University Housing recently recognized staff and residents who embody NC State’s “think and do” spirit. Two sets of awards were given out this summer: the Kay Yow Spirit of the Village Awards and Housing Staff Awards.
NC State is home to 15 living and learning villages, which accommodate the various interests of the student body. One resident from every village was awarded, and staff from across 20 residence halls were recognized and celebrated.
During its inception, the Arts Village was centered on a common interest for theater. This year’s recipient of the Kay Yow Spirit of the Village Award for the Arts Village is Chirag Jagdish Gunjal, a second-year studying computer science with a double minor in music composition and mathematics.
“The Arts Village has undoubtedly helped me gain perspective on many things ranging from Arts to different cultures and even philosophical problems,” Gunjal said in an email. “Being able to talk with other residents about almost anything without the fear of being judged has helped me engage in productive conversation with like-minded people.”
Another key aspect of the awards is the ability to take initiative and start something new within the community. Gunjal and his hallmates used the Arts Village to begin their own band, Funk Wanted.
“I met my incredibly talented hallmates with whom I was able to start Funk Wanted, a band only defined by the style of funk but not by any genre,” Gunjal said. “As musicians, we come from different backgrounds and think differently, but we are brought together by the common goal of creating good music. To me, that is quite representative of the Arts Village.”
Jack Featherstone, a second-year studying physics, is the recipient of the Resident Mentor of the Year award. Featherstone is the resident mentor for the Honors and Scholars Village. Resident mentors serve as an additional resource to students in living and learning villages. They act as a point of reference for new students academically and socially.
To enhance organization at Village Point, Featherstone created a Google Sheet which automatically updates a master attendance sheet for Council, RA and village events.
“The spring semester gave me the opportunity to work behind the scenes,” Featherstone said. “We worked to streamline redundancies by creating a Village Point Google spreadsheet. We integrated this into Slack and introduced it to the community. I will be presenting this work along with two to three members at NCHC (National Collegiate Honors Council) in Dallas this November.”
The first-year on-campus living requirement has also been a positive experience for Featherstone and other residents receiving these awards, and has helped shape their overall college experience.
“I lived in the Quad commons in my first year and this helped me develop a sense of community, which is why I applied for the position of resident mentor,” Featherstone said. “What I enjoyed most about this position is that I was able to develop and implement skills that are not necessarily required for a mentor job. I learned a lot.”
As an international student, Gunjal said the villages extended a warm welcome.
“I could not have chosen a better place to live in, especially as an international student,” Gunjal said. “When people ask me about the experience of moving to a foreign nation, I have nothing but good things to say, thanks to the warmth of the Arts Village community.”
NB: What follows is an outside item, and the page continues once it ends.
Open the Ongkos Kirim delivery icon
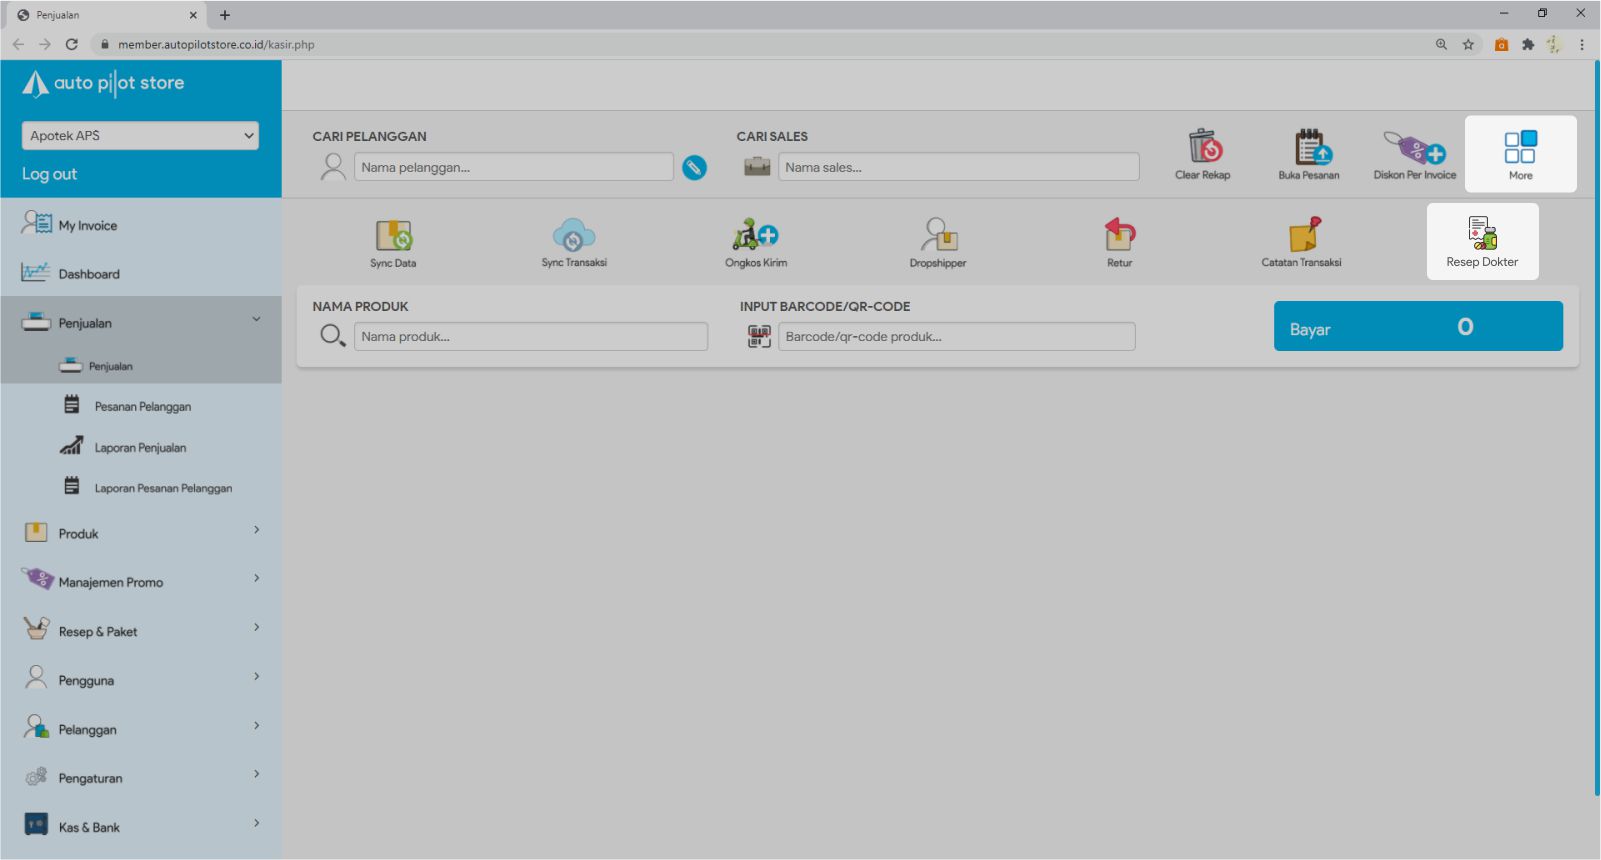 coord(755,236)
Featherstone also highlighted that the welcoming nature of the village can be especially helpful for freshmen entering this predominantly online semester.
“Communities and villages provide great opportunities to learn and grow, but more so now than ever, one has to be proactive to realize these opportunities,” Featherstone said. “Don't be afraid to ask for help from your peers, professors, mentors and RAs; we're all in this together.”